I caffè, condivisi con la Madre, sorseggiati dolorosamente nella raccolta “Alle soglie della profezia”,  tornano in “un caffè/ in attesa/ del chiaro/sui gerani. Si attende la Claritas, quando “ogni tempo vissuto è già vissuto”, ma i gerani restano vivi nel giardino dei ricordi. Niente è più poetico della rimembranza… e in essa Bruni ritrova il suo Mistero-radice. La favola dannunziana degli amanti si è innalzata dinanzi alla Madre, in una rinnovata preghiera a Lei, Mater dulcissima, invocata con le parole “madre mia”, per suggellare nella sede forte del verso l’appartenenza dell’uomo al suo sacrario di Vita. La Madre-Ombra aleggia sui versi e “nel cerchio/delle solitudini/ che vivono” nell’anima del Figlio, che avendola persa nella schermaglia con la Morte, in un pomeriggio di settembre si raccoglie nella poltrona di lei, oggetto-memoria-incontro, per ritrovarLa e ritrovarSi  , come una reliquia nei “fiumi” di ungarettiana memoria.
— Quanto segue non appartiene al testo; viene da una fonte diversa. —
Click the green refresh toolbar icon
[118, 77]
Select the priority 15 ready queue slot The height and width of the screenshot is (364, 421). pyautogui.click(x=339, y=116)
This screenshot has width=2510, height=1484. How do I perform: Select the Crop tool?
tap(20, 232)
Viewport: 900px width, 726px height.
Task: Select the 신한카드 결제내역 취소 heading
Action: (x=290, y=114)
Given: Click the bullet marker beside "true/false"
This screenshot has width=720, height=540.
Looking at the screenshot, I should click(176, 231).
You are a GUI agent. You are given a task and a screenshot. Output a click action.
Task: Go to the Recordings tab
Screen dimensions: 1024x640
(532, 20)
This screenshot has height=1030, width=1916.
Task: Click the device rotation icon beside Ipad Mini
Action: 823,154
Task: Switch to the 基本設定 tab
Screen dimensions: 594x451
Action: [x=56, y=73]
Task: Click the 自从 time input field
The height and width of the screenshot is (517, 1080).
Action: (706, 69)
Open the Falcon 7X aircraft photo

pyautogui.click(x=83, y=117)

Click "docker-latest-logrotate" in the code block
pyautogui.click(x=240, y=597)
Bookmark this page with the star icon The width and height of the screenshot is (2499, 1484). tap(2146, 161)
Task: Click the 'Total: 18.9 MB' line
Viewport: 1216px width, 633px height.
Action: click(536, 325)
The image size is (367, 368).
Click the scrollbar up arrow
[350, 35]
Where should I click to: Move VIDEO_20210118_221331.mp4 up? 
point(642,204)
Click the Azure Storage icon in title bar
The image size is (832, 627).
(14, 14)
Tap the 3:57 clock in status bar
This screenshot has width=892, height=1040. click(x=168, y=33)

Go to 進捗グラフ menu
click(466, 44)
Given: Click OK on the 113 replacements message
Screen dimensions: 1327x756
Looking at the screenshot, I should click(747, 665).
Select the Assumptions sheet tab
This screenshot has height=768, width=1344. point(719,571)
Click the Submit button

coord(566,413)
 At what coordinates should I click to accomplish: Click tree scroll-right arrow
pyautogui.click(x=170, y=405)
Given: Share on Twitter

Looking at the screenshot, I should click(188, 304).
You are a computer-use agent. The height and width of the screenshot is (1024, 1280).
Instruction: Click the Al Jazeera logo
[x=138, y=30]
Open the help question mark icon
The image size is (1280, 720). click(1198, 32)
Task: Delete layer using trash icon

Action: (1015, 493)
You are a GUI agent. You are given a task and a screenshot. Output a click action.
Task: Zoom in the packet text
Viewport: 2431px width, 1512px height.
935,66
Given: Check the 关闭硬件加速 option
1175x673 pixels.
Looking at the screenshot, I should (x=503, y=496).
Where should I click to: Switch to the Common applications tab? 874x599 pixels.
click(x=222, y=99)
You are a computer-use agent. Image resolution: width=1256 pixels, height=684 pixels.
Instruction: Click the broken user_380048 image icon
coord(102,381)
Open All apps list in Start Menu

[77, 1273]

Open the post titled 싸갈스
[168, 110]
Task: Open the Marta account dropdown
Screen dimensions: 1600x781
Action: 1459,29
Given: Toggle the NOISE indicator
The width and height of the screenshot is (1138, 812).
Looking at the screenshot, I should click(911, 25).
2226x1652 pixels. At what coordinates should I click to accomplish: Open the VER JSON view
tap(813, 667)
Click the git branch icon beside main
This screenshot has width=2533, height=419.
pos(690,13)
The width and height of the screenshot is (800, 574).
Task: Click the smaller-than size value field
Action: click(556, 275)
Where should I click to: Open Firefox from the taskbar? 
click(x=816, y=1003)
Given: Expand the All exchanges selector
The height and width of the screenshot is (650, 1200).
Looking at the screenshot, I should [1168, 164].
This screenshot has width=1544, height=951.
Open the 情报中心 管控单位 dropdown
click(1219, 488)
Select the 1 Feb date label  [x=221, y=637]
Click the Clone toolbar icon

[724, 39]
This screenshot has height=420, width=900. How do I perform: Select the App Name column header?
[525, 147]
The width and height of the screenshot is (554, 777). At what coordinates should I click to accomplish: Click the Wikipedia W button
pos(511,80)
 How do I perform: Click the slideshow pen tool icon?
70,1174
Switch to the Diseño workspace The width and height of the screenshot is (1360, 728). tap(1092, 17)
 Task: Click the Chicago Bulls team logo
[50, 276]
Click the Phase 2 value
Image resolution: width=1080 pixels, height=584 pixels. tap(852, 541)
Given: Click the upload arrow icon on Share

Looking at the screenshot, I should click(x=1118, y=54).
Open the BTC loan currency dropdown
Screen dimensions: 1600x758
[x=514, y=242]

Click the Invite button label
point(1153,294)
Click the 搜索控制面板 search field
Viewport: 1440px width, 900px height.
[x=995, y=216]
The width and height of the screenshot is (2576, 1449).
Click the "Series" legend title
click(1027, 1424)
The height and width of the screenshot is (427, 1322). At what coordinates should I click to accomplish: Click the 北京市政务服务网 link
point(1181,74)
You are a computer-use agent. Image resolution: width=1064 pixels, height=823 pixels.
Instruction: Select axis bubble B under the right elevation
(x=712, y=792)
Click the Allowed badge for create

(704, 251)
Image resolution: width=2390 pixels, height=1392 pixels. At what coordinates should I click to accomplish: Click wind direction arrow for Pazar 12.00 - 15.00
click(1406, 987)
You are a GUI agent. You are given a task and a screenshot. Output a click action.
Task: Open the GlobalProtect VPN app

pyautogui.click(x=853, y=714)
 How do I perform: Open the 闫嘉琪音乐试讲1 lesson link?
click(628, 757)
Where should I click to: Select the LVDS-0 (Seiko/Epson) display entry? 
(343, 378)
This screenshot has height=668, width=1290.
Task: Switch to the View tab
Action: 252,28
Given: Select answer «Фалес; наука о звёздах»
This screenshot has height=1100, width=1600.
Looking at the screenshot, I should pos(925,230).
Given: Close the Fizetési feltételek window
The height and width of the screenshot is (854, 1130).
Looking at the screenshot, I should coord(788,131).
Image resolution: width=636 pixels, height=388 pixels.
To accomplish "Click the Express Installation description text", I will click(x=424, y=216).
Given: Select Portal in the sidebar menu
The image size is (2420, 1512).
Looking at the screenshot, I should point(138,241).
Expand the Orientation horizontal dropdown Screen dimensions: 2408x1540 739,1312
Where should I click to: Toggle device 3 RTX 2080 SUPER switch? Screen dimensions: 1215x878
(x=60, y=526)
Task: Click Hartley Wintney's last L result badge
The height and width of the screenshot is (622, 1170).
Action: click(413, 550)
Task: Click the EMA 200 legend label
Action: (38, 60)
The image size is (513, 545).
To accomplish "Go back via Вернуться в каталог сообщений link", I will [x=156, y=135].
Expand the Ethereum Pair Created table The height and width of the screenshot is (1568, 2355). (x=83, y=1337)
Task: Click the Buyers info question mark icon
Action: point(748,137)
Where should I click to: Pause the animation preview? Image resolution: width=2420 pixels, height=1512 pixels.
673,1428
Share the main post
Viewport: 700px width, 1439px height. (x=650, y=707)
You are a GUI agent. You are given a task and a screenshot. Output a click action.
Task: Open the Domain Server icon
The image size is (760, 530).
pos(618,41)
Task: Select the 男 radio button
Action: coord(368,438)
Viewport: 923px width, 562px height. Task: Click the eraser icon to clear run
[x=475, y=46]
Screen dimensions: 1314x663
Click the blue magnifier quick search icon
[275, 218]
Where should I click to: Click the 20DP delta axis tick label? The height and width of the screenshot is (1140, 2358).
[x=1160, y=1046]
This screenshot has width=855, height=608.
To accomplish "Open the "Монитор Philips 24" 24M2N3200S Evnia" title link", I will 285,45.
E’ solo quello con Lei “un appuntamento fedele”, perché come il verso svela: Lei è unicità del Destino nella “geografia dell’oltre”! Nelle sera e nelle sue solitudini, la Poesia danza e rinnova la sua nenia, per cui l’Ombra danza e anima la sua Maria-Lazzarella, fresca “ventata ‘e primmavera”, con la leggera camicetta a fiori blu e i libri sotto il braccio, sfocati in quella onirica ricerca di Assoluto della “stanza settima”.

In questo labirinto di affetti e sentimenti, incastonati in una “infanzia infinita” il poeta-naufrago Bruni non si è mai perso, troverà la sua zattera, chi saprà leggere il suo verso, incantato dallo sguardo di Calipso tra le colorate bancarelle del mercato, che ancora oggi, ogni martedì anima di voci quella che fu Via Carmelitani, la via di donna Maria Caracciolo in Bruni. Lì brulica una Favola Infinita…“nel profumo di cipria e di violetta”.

di Marilena Cavallo (autrice della Prefazione al libro).